30 Whilst Ms De Ferrari relied upon the case of Ventana in support of her submission that the Commonwealth could not be a referral authority under a planning scheme because the Planning and Environment Act 1987 and the planning scheme could not bind the Crown in right of the Commonwealth, the facts in Ventana were quite different to the facts in the present case. Ventana was concerned with Commonwealth owned land (the Moorabbin Airport). It was held that a planning permit was not required to use or develop Commonwealth land under the provisions of the planning scheme. In the present case, the subject land is private land. There is no question that the Hume Planning Scheme and the Planning and Environment Act 1987 apply to the subject land. The Public Acquisition Overlay does not affect Commonwealth land. The referral provisions in the Act operate to ensure that referral authorities are given notice of certain permit applications that potentially affect their interests. They provide referral authorities with powers to object to applications or to impose conditions and for those objections or conditions to be given effect to in decisions making by responsible authorities. Effectively, the Planning and Environment Act 1987 confers powers on referral authorities that they would not otherwise have. These powers are arguably different to an obligation to obtain a planning permit to use or develop land.

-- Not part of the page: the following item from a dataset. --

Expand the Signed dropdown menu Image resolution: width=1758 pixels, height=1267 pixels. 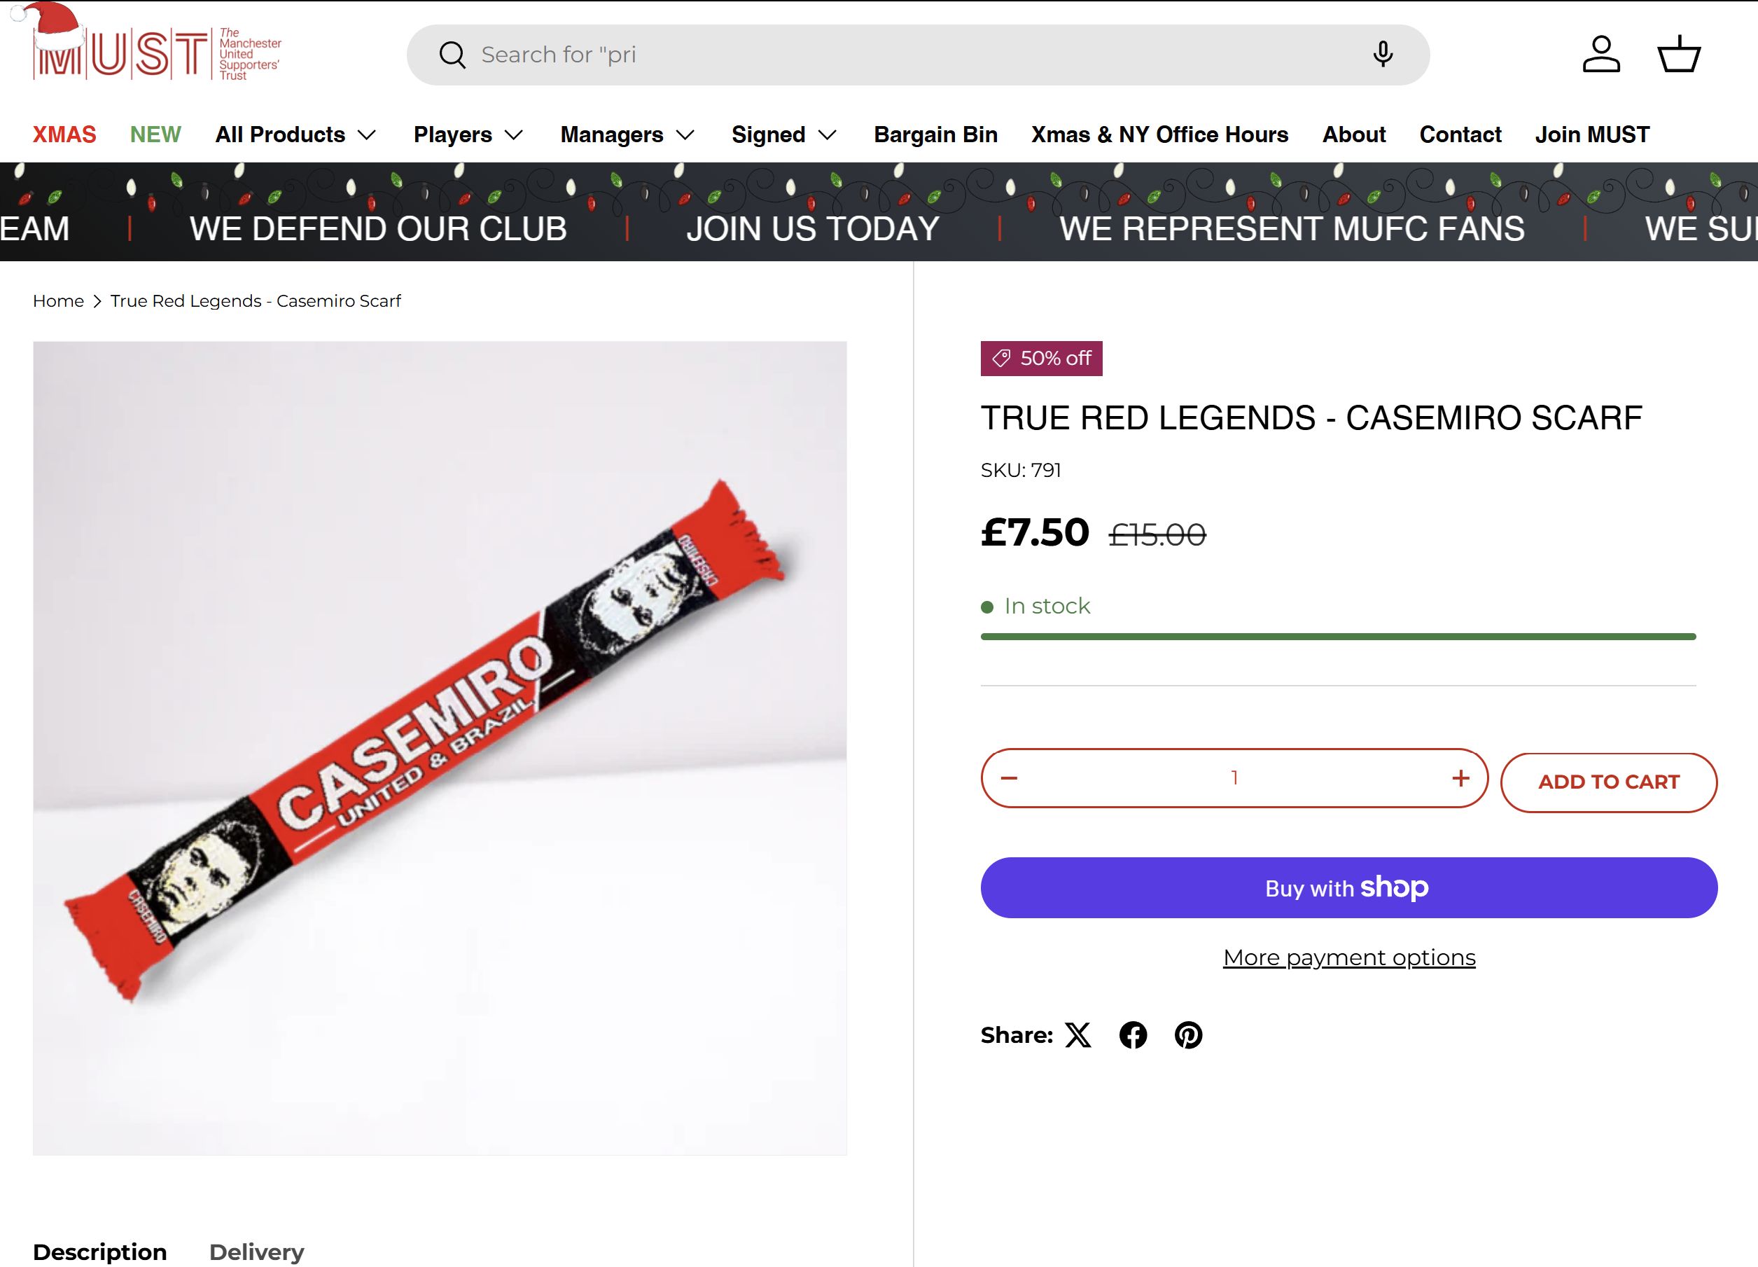click(784, 135)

31 In my view, the issues inherent in the matter of principle raised and the orders sought by the Commonwealth are complex and would require more detailed analysis and argument to support them than was put before me at this directions hearing. However, I am not persuaded there is a need to pursue these matters at this point.
32 A hearing on the substantive merits of this application for review is due to commence on 25 February 2007. The Commonwealth has been aware of the proceeding since it was lodged in April 2005. It has been named as a party from the outset because of its referral authority status. Whilst it has not sought to actively participate, it is not unusual in the Planning and Environment List for referral authorities to be named as parties but to take no active part in the proceeding. They retain a right to do so if they wish. In the present case, nothing has been put to me, other than a statement of principle, that would explain why the Commonwealth now, at the eleventh hour, finds it so important to be extricated as a party.
33 In conclusion and for the reasons I have given, I am not prepared to make the orders sought by the Commonwealth to remove the Commonwealth as a party and to correct the Tribunal's record on the basis that the Commonwealth is not and never has been a party. Quite apart from the operation of section 83(1) of the Planning and Environment Act 1987, which I consider I am bound by, I consider it is desirable to retain an opportunity for the Commonwealth to participate in this proceeding, if it so wishes, in light of the fact that the issues which are central to the case affect the Commonwealth's interests in the way outlined.
34 No specific order has been made under section 60 of the Victorian Civil and Administrative Tribunal Act 1998 joining the Commonwealth although I consider that strong grounds exist for making such an order, irrespective of the Commonwealth's status as an acquisition authority under the Public Acquisition Overlay and as a referral authority under the Planning and Environment Act 1987. Because of the view I have taken about the operation of section 83(1) of the Planning and Environment Act 1987, I do not consider I need make an order under section 60. However, I note that it would be open to the Tribunal either on its own volition or at the request of a party to make such an order, if that was necessary or desirable.